**TASK**
Only the lines below from the one containing "Task: Select the word Aldosterone" to the one containing "Action: coord(332,216)" should be repeated, both included and unchanged.

● ● ● ●

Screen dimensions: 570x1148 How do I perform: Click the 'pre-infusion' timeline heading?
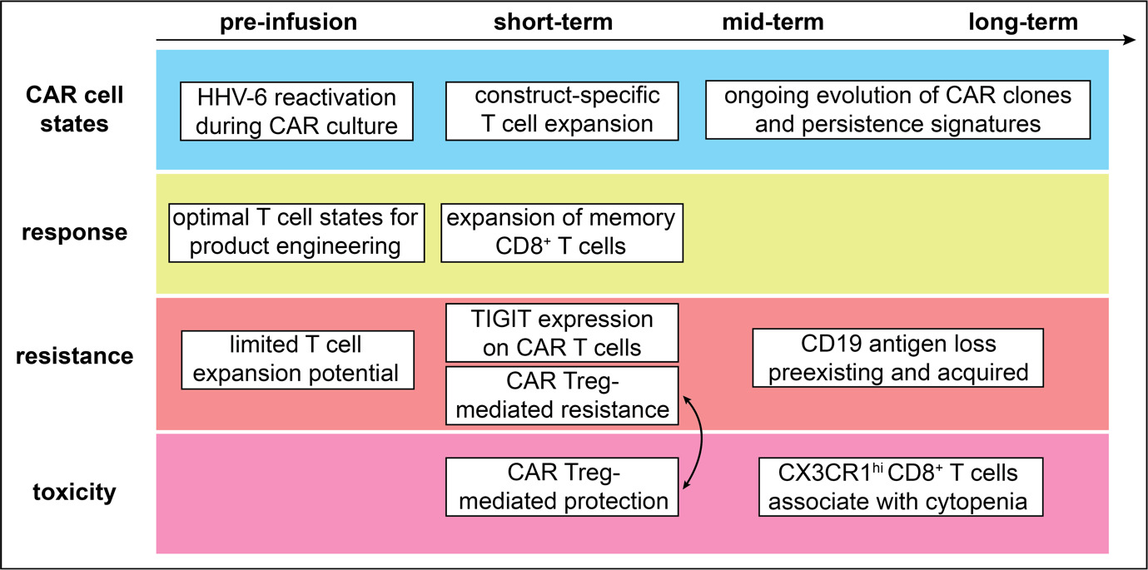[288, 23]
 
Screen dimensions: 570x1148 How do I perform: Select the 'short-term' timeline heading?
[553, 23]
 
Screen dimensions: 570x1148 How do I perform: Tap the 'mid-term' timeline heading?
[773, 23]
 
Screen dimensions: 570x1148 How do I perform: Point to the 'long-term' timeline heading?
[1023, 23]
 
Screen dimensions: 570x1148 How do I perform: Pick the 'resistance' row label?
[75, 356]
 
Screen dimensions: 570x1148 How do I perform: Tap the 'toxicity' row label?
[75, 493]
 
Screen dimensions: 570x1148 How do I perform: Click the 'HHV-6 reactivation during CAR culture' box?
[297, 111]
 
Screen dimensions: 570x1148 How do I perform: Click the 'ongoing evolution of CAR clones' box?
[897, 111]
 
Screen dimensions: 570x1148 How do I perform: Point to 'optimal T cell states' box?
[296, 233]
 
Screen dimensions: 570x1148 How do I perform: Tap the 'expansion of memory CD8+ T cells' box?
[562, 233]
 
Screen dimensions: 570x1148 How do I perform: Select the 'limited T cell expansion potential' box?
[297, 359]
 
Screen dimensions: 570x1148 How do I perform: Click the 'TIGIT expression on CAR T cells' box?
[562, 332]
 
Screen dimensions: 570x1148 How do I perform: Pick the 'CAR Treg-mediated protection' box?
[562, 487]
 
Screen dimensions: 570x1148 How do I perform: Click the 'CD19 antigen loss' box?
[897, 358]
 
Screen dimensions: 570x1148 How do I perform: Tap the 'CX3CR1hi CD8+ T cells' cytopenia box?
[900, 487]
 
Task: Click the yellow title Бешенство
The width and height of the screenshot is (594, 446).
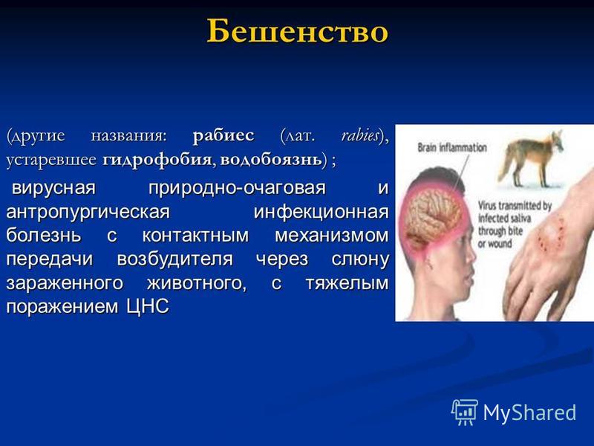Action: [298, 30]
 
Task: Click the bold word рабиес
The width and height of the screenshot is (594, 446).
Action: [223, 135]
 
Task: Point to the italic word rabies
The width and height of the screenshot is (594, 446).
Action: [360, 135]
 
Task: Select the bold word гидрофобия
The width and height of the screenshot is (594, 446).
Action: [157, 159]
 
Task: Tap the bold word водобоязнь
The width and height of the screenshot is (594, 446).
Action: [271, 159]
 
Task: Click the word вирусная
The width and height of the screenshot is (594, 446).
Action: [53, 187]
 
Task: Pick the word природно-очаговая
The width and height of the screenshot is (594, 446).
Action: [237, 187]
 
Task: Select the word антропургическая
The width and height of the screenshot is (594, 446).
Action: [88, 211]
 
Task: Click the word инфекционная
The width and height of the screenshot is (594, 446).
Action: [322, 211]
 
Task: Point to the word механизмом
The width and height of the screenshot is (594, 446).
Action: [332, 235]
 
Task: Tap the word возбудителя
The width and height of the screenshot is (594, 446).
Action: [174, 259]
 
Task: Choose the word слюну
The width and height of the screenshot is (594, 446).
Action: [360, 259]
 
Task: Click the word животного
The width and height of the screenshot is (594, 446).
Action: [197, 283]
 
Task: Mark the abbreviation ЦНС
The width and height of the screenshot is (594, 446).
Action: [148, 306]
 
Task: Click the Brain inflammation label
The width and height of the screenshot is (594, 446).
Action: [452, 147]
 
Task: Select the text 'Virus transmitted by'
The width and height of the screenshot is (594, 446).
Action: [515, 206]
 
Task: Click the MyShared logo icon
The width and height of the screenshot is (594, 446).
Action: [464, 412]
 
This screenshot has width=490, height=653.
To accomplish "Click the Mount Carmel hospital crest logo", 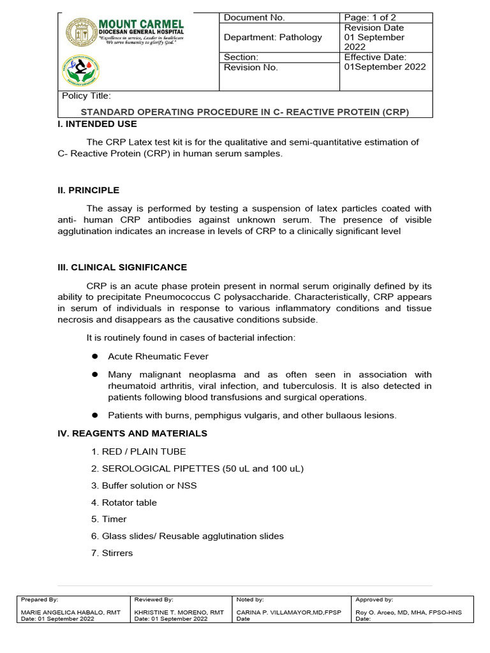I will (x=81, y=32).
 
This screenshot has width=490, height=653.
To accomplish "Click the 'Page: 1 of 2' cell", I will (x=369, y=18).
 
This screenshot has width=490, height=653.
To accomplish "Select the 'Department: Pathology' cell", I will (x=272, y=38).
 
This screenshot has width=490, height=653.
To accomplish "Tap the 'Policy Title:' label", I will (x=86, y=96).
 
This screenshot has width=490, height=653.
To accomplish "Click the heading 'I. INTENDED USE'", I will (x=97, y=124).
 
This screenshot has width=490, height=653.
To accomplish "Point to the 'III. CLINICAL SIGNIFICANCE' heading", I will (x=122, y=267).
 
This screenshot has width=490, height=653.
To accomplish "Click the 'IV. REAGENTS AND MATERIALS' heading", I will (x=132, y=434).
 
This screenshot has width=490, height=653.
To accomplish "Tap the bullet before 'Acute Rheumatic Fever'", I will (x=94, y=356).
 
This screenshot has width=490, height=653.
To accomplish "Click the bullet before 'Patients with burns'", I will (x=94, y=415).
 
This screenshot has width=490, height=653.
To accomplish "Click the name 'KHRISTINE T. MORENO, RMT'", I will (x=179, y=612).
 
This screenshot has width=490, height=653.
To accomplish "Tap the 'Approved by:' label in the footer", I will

● ● ● ●

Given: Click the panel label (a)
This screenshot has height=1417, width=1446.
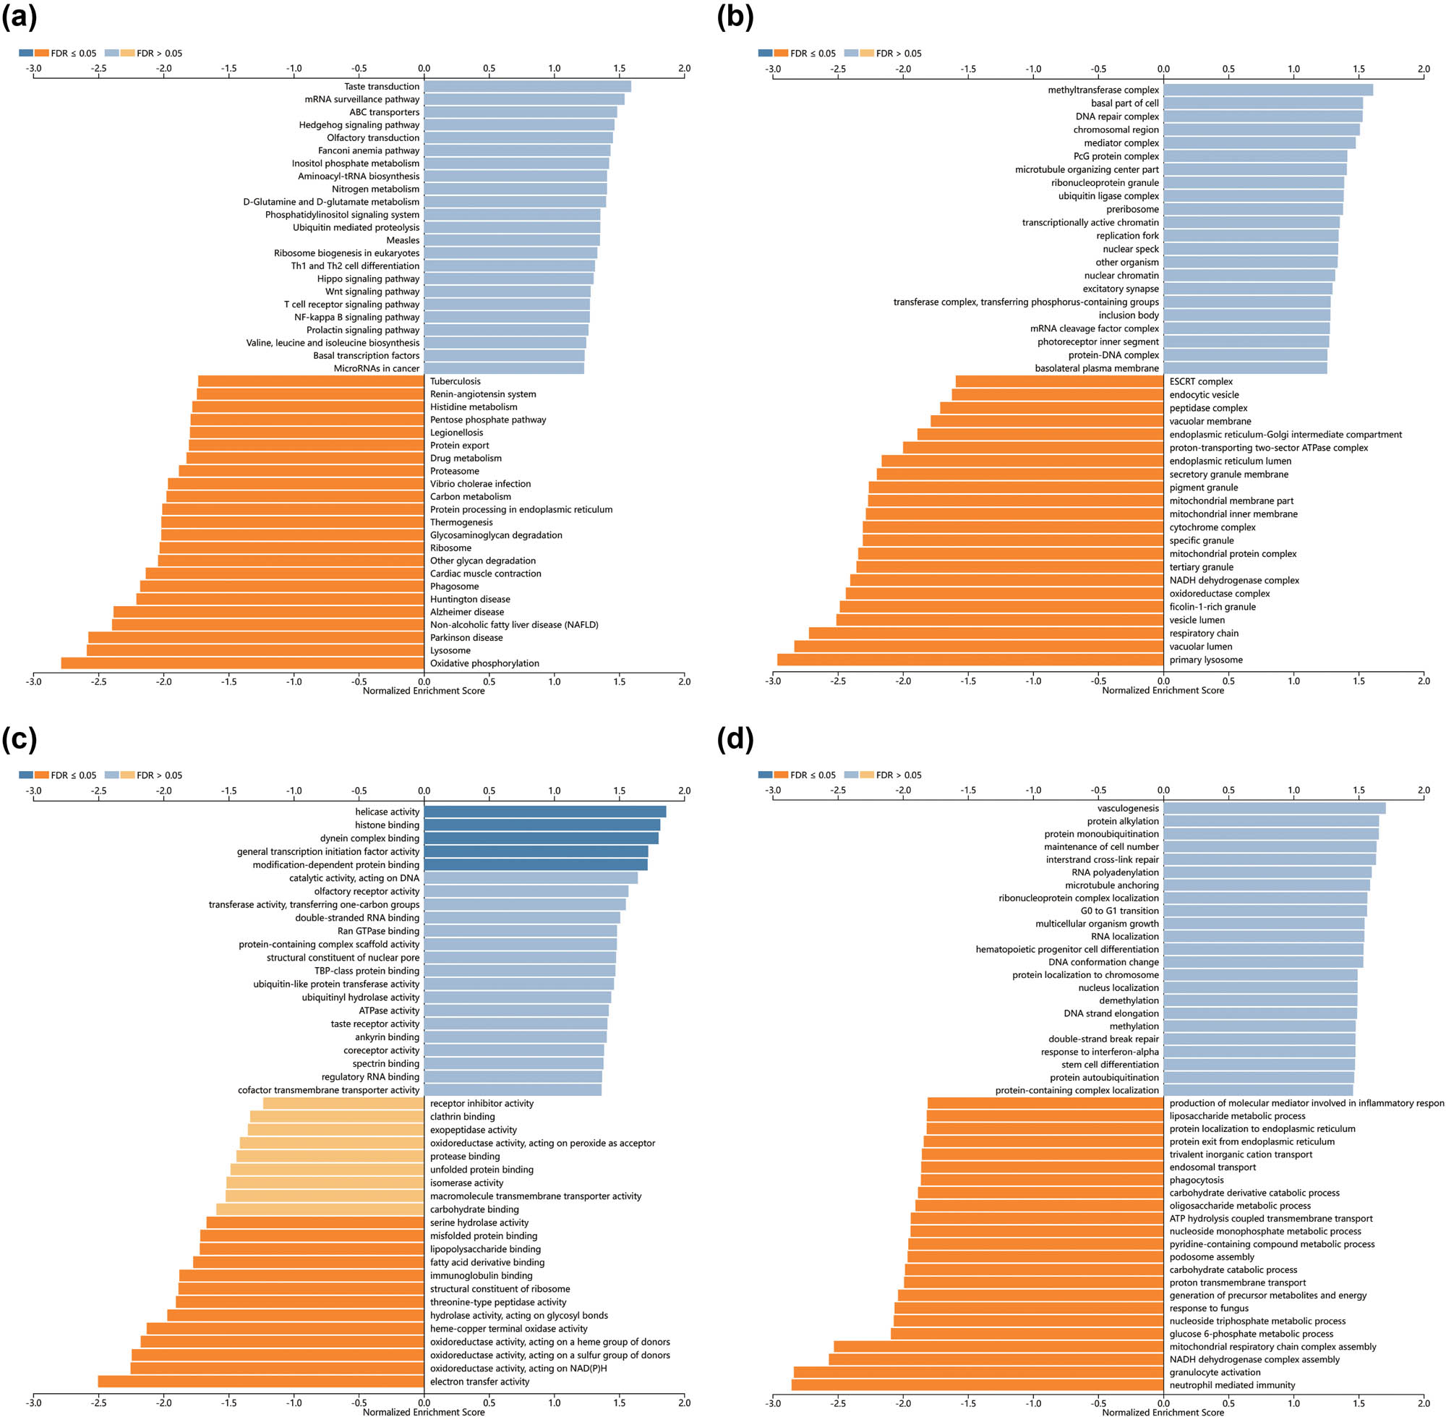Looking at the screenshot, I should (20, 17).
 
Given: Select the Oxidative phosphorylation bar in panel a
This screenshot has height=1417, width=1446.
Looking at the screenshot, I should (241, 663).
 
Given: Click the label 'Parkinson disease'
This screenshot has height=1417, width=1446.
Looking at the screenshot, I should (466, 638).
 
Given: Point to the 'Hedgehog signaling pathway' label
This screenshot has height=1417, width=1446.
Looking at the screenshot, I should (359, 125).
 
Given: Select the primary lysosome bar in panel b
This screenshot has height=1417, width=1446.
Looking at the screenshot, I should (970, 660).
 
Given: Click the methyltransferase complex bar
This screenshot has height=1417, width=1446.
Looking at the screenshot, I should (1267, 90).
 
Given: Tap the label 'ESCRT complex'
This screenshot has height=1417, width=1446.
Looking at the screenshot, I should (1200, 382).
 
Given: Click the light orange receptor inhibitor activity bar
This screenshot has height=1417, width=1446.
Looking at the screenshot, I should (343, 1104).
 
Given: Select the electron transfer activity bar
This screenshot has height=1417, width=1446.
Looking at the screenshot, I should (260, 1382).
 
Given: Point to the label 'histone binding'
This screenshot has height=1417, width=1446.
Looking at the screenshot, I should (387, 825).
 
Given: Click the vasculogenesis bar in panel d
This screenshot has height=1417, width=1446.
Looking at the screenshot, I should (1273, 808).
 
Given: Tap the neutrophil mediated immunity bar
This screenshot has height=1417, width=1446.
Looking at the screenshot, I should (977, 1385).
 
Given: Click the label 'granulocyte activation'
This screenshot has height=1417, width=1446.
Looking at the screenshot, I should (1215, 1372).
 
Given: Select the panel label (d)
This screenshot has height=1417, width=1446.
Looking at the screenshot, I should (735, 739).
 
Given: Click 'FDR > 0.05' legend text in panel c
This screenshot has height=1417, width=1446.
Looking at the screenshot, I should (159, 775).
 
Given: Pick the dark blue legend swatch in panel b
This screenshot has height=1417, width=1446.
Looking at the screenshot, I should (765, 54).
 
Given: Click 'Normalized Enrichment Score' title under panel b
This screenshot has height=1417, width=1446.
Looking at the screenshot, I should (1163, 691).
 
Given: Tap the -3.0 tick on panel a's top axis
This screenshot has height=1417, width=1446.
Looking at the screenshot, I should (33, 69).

● ● ● ●

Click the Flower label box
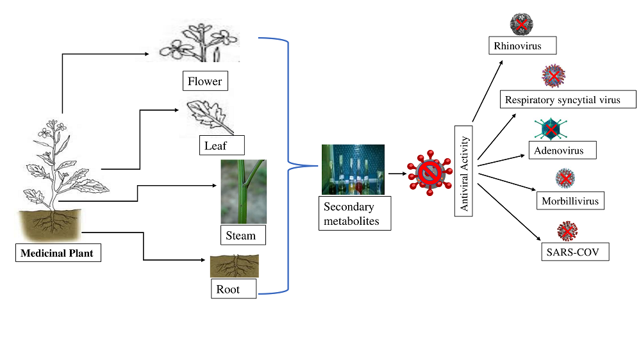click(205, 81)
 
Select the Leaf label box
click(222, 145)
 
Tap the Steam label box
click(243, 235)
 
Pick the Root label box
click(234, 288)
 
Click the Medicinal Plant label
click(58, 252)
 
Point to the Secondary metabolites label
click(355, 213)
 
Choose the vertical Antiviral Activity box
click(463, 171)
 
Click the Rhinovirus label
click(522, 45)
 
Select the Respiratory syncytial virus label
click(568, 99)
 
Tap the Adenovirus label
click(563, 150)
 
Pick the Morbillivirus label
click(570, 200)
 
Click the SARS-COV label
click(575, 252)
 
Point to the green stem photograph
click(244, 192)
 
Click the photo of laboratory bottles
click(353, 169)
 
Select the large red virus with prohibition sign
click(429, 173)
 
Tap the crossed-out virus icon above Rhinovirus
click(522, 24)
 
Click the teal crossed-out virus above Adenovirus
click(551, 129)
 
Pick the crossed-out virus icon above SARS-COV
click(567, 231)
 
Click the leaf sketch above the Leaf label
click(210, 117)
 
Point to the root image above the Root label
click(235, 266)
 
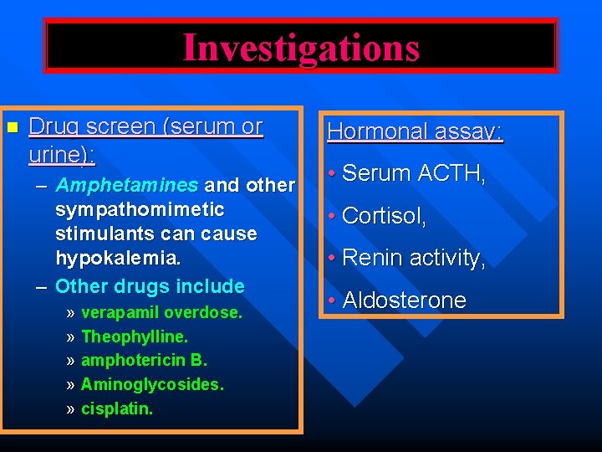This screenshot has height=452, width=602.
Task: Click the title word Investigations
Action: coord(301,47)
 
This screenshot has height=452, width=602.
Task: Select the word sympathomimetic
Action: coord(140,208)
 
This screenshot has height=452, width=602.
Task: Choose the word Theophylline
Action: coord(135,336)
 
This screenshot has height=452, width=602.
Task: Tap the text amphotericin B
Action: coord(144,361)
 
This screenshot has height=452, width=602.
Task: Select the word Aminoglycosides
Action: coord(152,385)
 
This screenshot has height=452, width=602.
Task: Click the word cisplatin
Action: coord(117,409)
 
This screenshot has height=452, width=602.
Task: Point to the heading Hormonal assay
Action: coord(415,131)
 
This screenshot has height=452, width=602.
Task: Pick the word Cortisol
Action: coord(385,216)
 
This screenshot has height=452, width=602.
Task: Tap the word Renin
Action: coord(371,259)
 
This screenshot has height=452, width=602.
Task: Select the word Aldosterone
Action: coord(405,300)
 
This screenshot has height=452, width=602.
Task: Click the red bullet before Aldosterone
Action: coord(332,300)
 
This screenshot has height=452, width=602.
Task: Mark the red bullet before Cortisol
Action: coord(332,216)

● ● ● ●

**RESPONSE AREA**
Task: Select the word Aldosterone
Action: coord(405,300)
 
This screenshot has height=452, width=602.
Task: Click the red bullet before Aldosterone
Action: coord(332,300)
 
This screenshot has height=452, width=602.
Task: Mark the red bullet before Cortisol
Action: coord(332,216)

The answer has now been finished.